INFORMATION GIVEN
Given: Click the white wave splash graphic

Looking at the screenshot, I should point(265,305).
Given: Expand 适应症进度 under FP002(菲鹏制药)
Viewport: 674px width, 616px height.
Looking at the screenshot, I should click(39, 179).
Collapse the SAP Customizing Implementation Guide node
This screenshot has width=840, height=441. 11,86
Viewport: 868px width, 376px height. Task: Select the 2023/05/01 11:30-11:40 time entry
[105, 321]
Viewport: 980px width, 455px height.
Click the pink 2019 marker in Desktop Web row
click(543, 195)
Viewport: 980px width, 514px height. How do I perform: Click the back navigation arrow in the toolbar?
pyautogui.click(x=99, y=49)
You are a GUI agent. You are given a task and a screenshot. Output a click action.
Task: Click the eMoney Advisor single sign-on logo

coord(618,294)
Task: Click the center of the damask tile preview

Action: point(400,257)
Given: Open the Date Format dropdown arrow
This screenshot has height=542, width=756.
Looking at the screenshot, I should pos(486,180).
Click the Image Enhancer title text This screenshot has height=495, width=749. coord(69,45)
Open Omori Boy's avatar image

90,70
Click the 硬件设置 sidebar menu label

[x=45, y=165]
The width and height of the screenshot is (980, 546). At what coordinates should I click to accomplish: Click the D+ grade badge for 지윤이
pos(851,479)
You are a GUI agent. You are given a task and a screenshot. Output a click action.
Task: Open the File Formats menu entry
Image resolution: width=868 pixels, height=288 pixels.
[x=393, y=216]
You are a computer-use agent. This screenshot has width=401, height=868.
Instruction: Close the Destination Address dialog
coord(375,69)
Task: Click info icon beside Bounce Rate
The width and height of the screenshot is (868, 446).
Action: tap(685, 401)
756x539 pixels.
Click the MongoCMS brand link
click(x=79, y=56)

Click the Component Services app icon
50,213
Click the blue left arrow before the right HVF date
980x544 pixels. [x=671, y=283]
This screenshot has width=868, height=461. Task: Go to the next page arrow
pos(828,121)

TASK GOAL
An exact restatement of the data above is required.

EXERCISE ANSWER
Given: Click the white wave splash graphic

Looking at the screenshot, I should point(265,305).
Given: Expand 适应症进度 under FP002(菲鹏制药)
Viewport: 674px width, 616px height.
Looking at the screenshot, I should click(39, 179).
Collapse the SAP Customizing Implementation Guide node
This screenshot has width=840, height=441. 11,86
Viewport: 868px width, 376px height. Task: Select the 2023/05/01 11:30-11:40 time entry
[105, 321]
Viewport: 980px width, 455px height.
Click the pink 2019 marker in Desktop Web row
click(543, 195)
Viewport: 980px width, 514px height. How do I perform: Click the back navigation arrow in the toolbar?
pyautogui.click(x=99, y=49)
You are a GUI agent. You are given a task and a screenshot. Output a click action.
Task: Click the eMoney Advisor single sign-on logo

coord(618,294)
Task: Click the center of the damask tile preview

Action: point(400,257)
Given: Open the Date Format dropdown arrow
This screenshot has height=542, width=756.
Looking at the screenshot, I should pos(486,180).
Click the Image Enhancer title text This screenshot has height=495, width=749. coord(69,45)
Open Omori Boy's avatar image

90,70
Click the 硬件设置 sidebar menu label

[x=45, y=165]
The width and height of the screenshot is (980, 546). At what coordinates should I click to accomplish: Click the D+ grade badge for 지윤이
pos(851,479)
You are a GUI agent. You are given a task and a screenshot. Output a click action.
Task: Open the File Formats menu entry
Image resolution: width=868 pixels, height=288 pixels.
[x=393, y=216]
You are a computer-use agent. This screenshot has width=401, height=868.
Instruction: Close the Destination Address dialog
coord(375,69)
Task: Click info icon beside Bounce Rate
The width and height of the screenshot is (868, 446).
Action: tap(685, 401)
756x539 pixels.
Click the MongoCMS brand link
click(x=79, y=56)

Click the Component Services app icon
50,213
Click the blue left arrow before the right HVF date
980x544 pixels. [x=671, y=283]
This screenshot has width=868, height=461. Task: Go to the next page arrow
pos(828,121)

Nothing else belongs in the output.